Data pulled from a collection
=== Begin Enclosure ===
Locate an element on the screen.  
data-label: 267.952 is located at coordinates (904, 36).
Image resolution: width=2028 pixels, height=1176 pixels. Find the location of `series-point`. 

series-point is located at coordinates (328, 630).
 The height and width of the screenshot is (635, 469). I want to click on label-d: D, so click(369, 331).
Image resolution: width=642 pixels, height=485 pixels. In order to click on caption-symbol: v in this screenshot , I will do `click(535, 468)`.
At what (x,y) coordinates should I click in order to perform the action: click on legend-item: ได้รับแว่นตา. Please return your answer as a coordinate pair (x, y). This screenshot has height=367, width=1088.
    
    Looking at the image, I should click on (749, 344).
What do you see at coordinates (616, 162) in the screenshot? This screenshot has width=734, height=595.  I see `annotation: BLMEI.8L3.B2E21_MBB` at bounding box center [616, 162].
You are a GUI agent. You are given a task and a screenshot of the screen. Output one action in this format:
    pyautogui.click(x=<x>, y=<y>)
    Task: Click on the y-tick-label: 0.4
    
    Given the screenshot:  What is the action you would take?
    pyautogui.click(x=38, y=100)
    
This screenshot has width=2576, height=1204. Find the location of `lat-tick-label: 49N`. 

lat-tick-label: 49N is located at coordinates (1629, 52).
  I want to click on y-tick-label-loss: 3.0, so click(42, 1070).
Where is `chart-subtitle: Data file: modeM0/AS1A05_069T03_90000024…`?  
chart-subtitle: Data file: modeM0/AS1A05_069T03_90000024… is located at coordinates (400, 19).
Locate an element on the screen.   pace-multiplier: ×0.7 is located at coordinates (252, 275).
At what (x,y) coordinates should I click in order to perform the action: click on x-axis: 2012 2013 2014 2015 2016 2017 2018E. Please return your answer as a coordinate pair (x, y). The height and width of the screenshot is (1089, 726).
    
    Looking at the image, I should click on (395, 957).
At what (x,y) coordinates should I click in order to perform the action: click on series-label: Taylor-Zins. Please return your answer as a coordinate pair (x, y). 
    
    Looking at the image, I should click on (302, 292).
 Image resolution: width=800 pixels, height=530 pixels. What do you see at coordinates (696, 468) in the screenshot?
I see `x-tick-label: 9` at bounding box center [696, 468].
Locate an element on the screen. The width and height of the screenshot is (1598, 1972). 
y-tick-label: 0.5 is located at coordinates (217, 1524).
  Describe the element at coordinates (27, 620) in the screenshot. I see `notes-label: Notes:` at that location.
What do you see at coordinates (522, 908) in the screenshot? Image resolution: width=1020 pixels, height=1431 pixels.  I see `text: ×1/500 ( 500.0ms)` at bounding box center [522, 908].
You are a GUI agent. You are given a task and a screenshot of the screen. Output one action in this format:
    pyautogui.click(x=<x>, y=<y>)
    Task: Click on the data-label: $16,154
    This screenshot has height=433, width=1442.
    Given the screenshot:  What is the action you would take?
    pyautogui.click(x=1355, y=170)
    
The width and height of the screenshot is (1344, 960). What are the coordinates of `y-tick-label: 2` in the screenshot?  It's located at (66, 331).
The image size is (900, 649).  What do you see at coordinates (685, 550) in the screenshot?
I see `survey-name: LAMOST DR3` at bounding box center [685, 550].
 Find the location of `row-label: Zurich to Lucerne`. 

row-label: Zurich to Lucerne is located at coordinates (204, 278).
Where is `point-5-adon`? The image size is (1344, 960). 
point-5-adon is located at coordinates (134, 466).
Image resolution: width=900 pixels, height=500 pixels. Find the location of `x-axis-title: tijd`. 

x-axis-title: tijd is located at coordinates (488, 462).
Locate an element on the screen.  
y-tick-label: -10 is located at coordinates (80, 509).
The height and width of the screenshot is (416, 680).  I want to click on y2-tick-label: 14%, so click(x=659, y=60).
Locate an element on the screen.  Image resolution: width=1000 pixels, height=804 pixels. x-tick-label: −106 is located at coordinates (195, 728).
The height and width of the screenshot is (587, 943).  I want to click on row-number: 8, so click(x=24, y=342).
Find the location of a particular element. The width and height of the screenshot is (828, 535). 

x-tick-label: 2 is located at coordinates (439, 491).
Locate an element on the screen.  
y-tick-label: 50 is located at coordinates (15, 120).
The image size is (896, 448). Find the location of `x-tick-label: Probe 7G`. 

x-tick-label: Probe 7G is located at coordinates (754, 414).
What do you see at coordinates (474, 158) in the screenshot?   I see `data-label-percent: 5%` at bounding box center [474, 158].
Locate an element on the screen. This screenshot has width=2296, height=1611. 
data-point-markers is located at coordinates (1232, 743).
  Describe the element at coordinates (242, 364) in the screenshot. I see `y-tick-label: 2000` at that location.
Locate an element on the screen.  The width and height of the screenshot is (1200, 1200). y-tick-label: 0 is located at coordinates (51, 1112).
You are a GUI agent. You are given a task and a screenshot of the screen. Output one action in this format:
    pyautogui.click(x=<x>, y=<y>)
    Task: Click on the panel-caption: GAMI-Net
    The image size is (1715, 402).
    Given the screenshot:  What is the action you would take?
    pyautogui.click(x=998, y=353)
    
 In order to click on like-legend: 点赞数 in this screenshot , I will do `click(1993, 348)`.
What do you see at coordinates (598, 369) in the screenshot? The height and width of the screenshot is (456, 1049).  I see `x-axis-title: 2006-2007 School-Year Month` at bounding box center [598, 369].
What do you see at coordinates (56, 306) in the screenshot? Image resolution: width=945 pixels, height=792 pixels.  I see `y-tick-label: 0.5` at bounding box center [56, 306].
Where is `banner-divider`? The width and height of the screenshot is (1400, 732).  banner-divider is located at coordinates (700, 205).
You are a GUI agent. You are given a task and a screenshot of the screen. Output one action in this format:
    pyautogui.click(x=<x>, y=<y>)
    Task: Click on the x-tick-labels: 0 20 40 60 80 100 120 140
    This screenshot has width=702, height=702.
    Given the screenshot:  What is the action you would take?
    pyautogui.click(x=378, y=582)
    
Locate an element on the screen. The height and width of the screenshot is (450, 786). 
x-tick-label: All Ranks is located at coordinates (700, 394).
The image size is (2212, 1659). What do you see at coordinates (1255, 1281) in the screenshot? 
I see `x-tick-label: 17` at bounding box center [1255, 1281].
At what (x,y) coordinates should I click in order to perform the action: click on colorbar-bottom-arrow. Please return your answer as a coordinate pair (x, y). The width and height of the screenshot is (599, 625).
=== End Enclosure ===
■ What to do
Reproduce the records from the start up to and including the line with "The height and width of the screenshot is (635, 469).", replacing "Image resolution" with "Screenshot size" and changing nothing else.

■ Finished task
Locate an element on the screen.  
data-label: 267.952 is located at coordinates (904, 36).
Screenshot size: width=2028 pixels, height=1176 pixels. Find the location of `series-point`. 

series-point is located at coordinates (328, 630).
 The height and width of the screenshot is (635, 469). I want to click on label-d: D, so click(369, 331).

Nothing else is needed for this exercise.